In earlier times, there was a wharf in front of Qingyuan Temple in Toucheng. Boat owners from Dakeng Village would offer sailboat masts to build the orphan towers, making Toucheng’s towers taller than those in other regions. Additionally, because of Toucheng’s unique historical importance in Yilan’s development and Wu Sha’s pioneering efforts, the Qiang Gu event in Toucheng developed a distinctive structure and style.

A local legend from Yilan tells that when Yang Shifangwas young, he walked from Yilan to Toucheng to see the Qiang Gu event. Nearing the town, his straw sandals chafed his feet, so he took them off and hid them under a screw pine tree by the roadside, planning to retrieve them on the way back. Later, a group of wild ghosts passed by and saw a little ghost crouching under the tree, refusing to leave. They asked why it wasn’t going to grab food. The little ghost solemnly replied that the Earth God had temporarily assigned it the task of guarding a government official’s shoes. That screw pine tree later became the site of Yang Shifang’s grave.

There is little clear documentation about the Qiang Gu event in Toucheng during the Qing Dynasty in works like The Kavalan Gazetteer or Gazetteer of Kavalan Subprefecture. It wasn’t until the Japanese colonial era that records, reports, and studies began to appear. For example, a report in the Taiwan Daily News on September 8, 1935, highlighted the event as “the only one of its kind on the entire island.” In 1936 and 1937, Japanese scholars Fukutaro Masuda and Seiichiro Suzuki (Note: In his 1934 book "Taiwan's Old Customs of Weddings, Funerals and Festivals During the Year", Suzuki Seiichiro mentioned that places in northern Taiwan where the practice of kidnapping orphans was famous included Jieyun Temple in Banqiao, Tucheng, and Toucheng in Yilan. He also wrote that kidnapping orphans often resulted in heavy casualties.。) came to observe and document it. During the Japanese period, the event took on features of tourism, recreation, and entertainment: temporary trains were added to the Taipei-Yilan railway, Japanese police managed traffic, and exclusive product vendors used the event for advertising. However, the practice was later suppressed under the Imperialization Movement.

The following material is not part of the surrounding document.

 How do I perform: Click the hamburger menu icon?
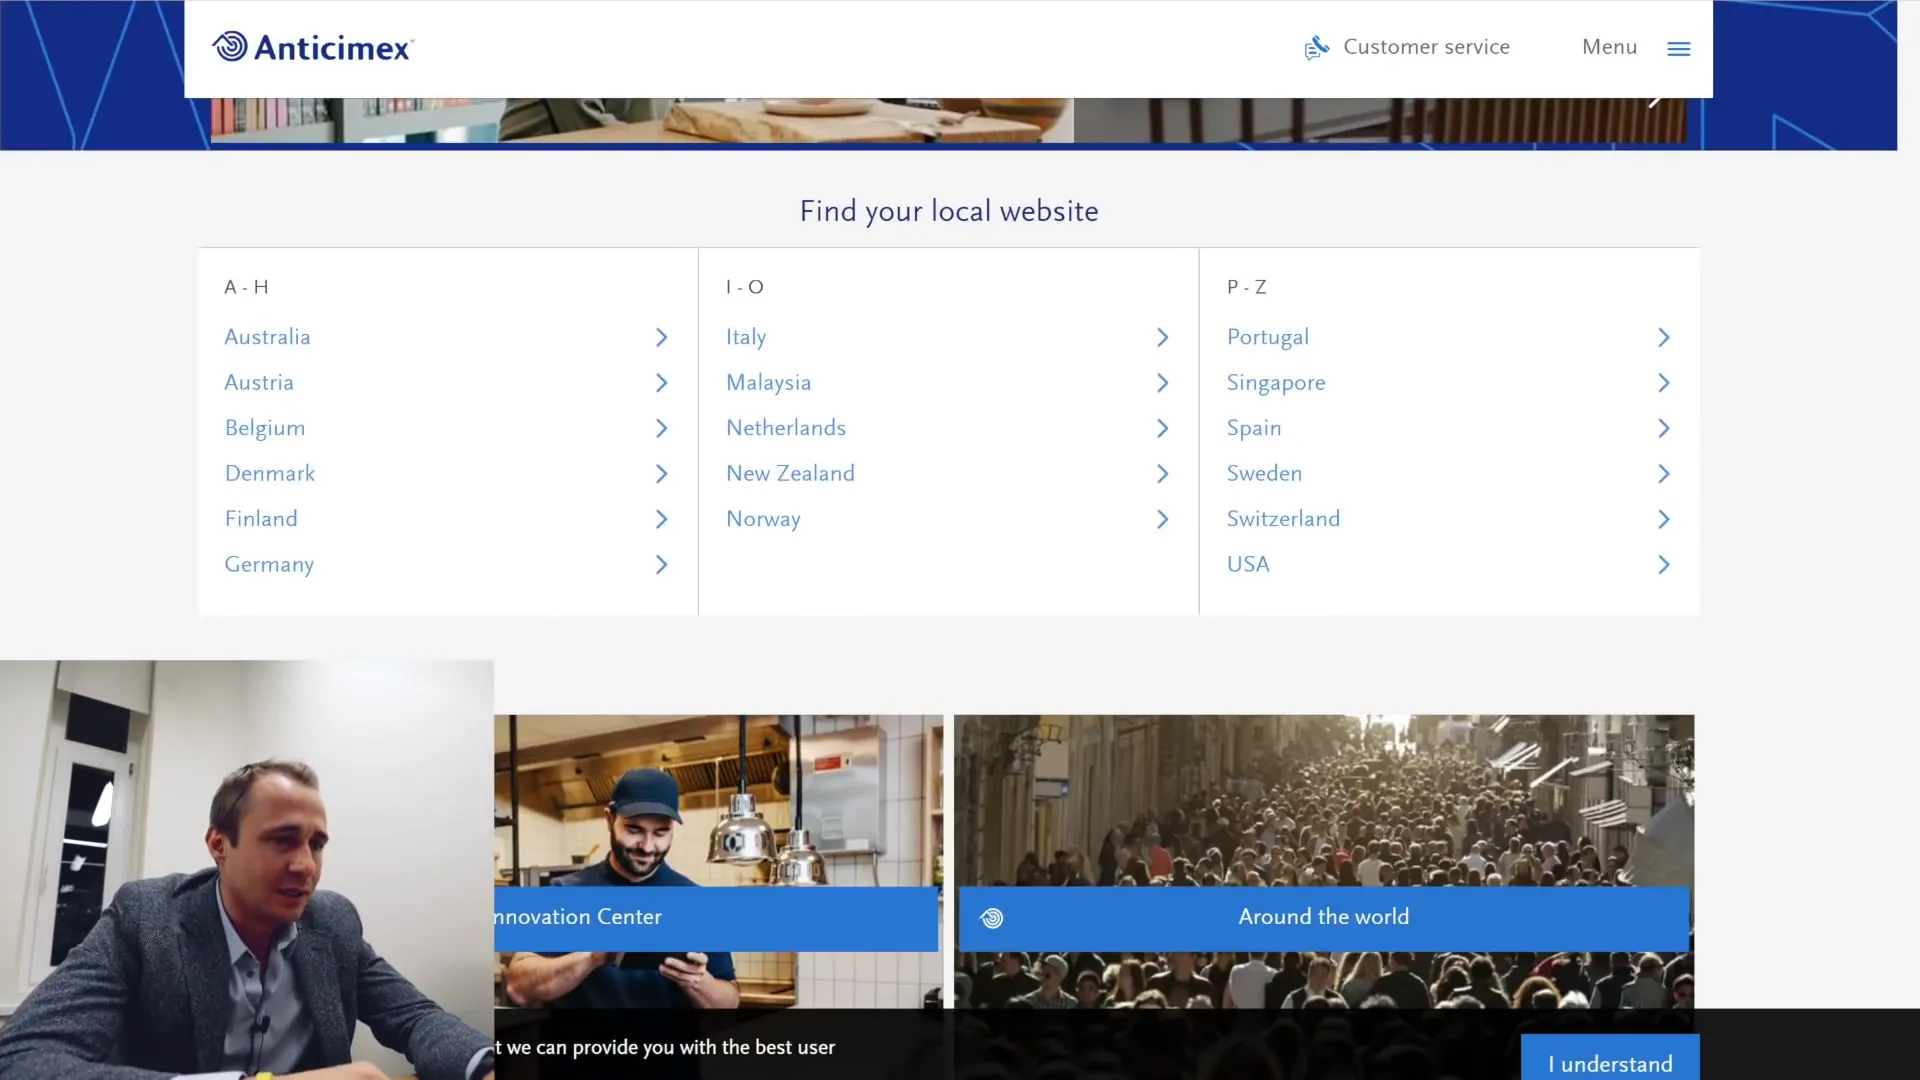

After the war, in 1946, Toucheng’s first township mayor, Lu Zunxiang proposed reviving the Qiang Gu Festival. However, during that year’s event held on the night of the 30th day of the seventh lunar month, one person died and another was injured. . (Note: According to custom, the person who steals the shed must leave two stacks of food on the shed as a reward for the workers who build and dismantle the shed. Legend has it that when dissatisfied workers built the shed that year, they deliberately made the gaps between the platform planks particularly narrow, making it impossible for climbers to reach their fingers in and grab a firm hold.)A safety net was added the following year, but accidents still occurred. As a result, Mayor Huang Zhuwang suspended the event. In 1949, during continued preparations by the town council, the Taipei County Yilan District Office ordered the event to be halted.

In 1991, the Yilan County Magistrate, You Si-kun, who emphasized the cultural foundation of the county, held activities such as the return of the Kavalan people to their hometown to trace their roots to commemorate the 195th anniversary of Wu Sha's reclamation of Yilan, and decided to resume the Toucheng Qiang Gu Festival. It was resumed in 1991 and stopped three years later. (Note: The custom is that the Qianggu Festival must be held for at least three consecutive years, otherwise it is said that it will cause dissatisfaction among ghosts.。) It was resumed again in 1996 and then stopped for another seven years until it was resumed in 2004.

In 2006, it was reported that local people from Kanding Township had gone to Toucheng several times to perform the Qiang Gu ceremony, hoping that the Pingtung County Government and the central government would provide funding to restore the Qiang Gu ceremony at Beiyuan Temple.